March 14, 2010

Threatening A Core Freedom:India


Free speech is increasingly under attack in the world's most populous democracy.

Indians boast of living in the world's most populous democracy, and rightly so. Regular elections and vigorous public debate are a rebuke to anyone who thinks that liberty can't flourish in a large, largely poor, culturally and linguistically diverse country. But in one area of life officials' concerns for keeping peace between various religious and ethnic groups is threatening a core freedom: speech.
In a little-noticed case on Feb. 26, police in the southern state of Andhra Pradesh arrested Macha Laxmaiah, an author who writes using the pseudonym Krantikar ("revolutionary"), and his distributors, including Innaiah Narisetti, president of the Hyderabad-based nonprofit Center for Inquiry, for "hurting the sentiments of Muslims." Their alleged crime? The distribution of "Crescent Over the World," a book including contributions from Salman Rushdie, Bangladeshi author Taslima Nasreen, and a cartoon from the Danish newspaper Jyllands-Posten. Mr. Narisetti is out on bail now; Mr. Laxmaiah remains in custody.
The works of Maqbool Fida Husain have been attacked by Hindu nationalists.

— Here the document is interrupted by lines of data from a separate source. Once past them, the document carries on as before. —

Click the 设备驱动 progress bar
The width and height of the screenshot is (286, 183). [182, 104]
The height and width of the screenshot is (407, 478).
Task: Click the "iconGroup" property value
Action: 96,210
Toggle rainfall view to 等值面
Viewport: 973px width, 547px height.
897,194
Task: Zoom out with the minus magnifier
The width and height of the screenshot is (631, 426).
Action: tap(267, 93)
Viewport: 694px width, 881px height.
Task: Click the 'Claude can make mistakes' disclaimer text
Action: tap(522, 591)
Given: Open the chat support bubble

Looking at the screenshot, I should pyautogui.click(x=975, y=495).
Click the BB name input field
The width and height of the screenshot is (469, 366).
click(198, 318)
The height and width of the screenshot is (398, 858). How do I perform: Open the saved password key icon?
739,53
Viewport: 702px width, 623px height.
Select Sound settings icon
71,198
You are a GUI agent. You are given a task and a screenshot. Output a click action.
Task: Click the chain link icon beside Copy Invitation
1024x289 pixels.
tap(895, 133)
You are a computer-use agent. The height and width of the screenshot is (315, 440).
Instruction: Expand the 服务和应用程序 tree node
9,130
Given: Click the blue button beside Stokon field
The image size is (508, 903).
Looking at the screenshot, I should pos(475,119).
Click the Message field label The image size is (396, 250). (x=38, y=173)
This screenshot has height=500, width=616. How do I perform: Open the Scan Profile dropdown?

Then there are the continuing attacks on Ms. Nasreen and her.......
supporters. Last week, masked men broke into the offices of Kannada Prabha, a local-language newspaper in the southern state of Karnataka. Its weekly magazine had published a piece allegedly written by Ms. Nasreen that criticized the burqa, the veil that many Muslim women wear. Muslim groups had protested the article—which was three years old and republished by the Kannada newspaper without her permission—and violence in two towns ensued, leading to two deaths and dozens arrested. Ms. Nasreen, who fled Bangladesh in 1994 after Muslim fundamentalists threatened her life, currently divides her time between Sweden and the United States, but says she wants to live in India. The government stands in the way, not permitting her to stay in Kolkata, where she prefers to live, and keeping her at an undisclosed location in New Delhi under security surveillance during her last extended stay in the country ostensibly for her own safety.
The sensitivity doesn't just concern Islam. Last week, India's foremost painter, Maqbool Fida Husain, who is 94, decided to give up Indian nationality and became a Qatari citizen. Mr. Husain is a Muslim, and among the many themes he has painted are a few paintings of Hindu deities in the nude. These works were completed and first displayed decades ago, but since the mid-1990s Hindu nationalists have campaigned against him, saying his work insulted their faith. They attacked galleries exhibiting his works, threatened him with violence, and filed lawsuits against him. The state attached some of his property and police officers issued arrest warrants against him, even as the Delhi High Court (and later the Supreme Court) ruled in his favor and officials publicly praised him. Unwilling to trust the state to protect him, Mr. Husain, who has lived abroad much of the past decade, gave up his nationality.
Meanwhile, India's elite literary academy, known as Sahitya Akademi, chose Yarlagadda Lakshmi Prasad's Telugu-language novel, "Draupadi," for an award recently. A clutch of Hindu activists protested, saying the novel depicts Draupadi, a character from the epic poem "Mahabharata," in an indecent way. In February at a function where Mr. Prasad was being feted, Hindu activists jumped on the stage, throwing shoes and other objects at him. In response to a complaint by a Hindu group, the state's human-rights commission asked the Akademi to halt the award and asked why the book was being honored.
These are all victories for competitive intolerance. Fearful of sectarian violence, India's local governments are increasingly stopping artists, writers or researchers from practicing their crafts. Instead of making it harder for the fundamentalists to take the law into their hands, India silences those who push the boundaries of public debate to preserve harmony. India used to be a more tolerant place, but following the ban on Mr. Rushdie's novel "The Satanic Verses" in 1988 following Muslim protests, other groups have become bolder in demanding restrictions on books, films and art they don't like. The frequency of such protests has increased.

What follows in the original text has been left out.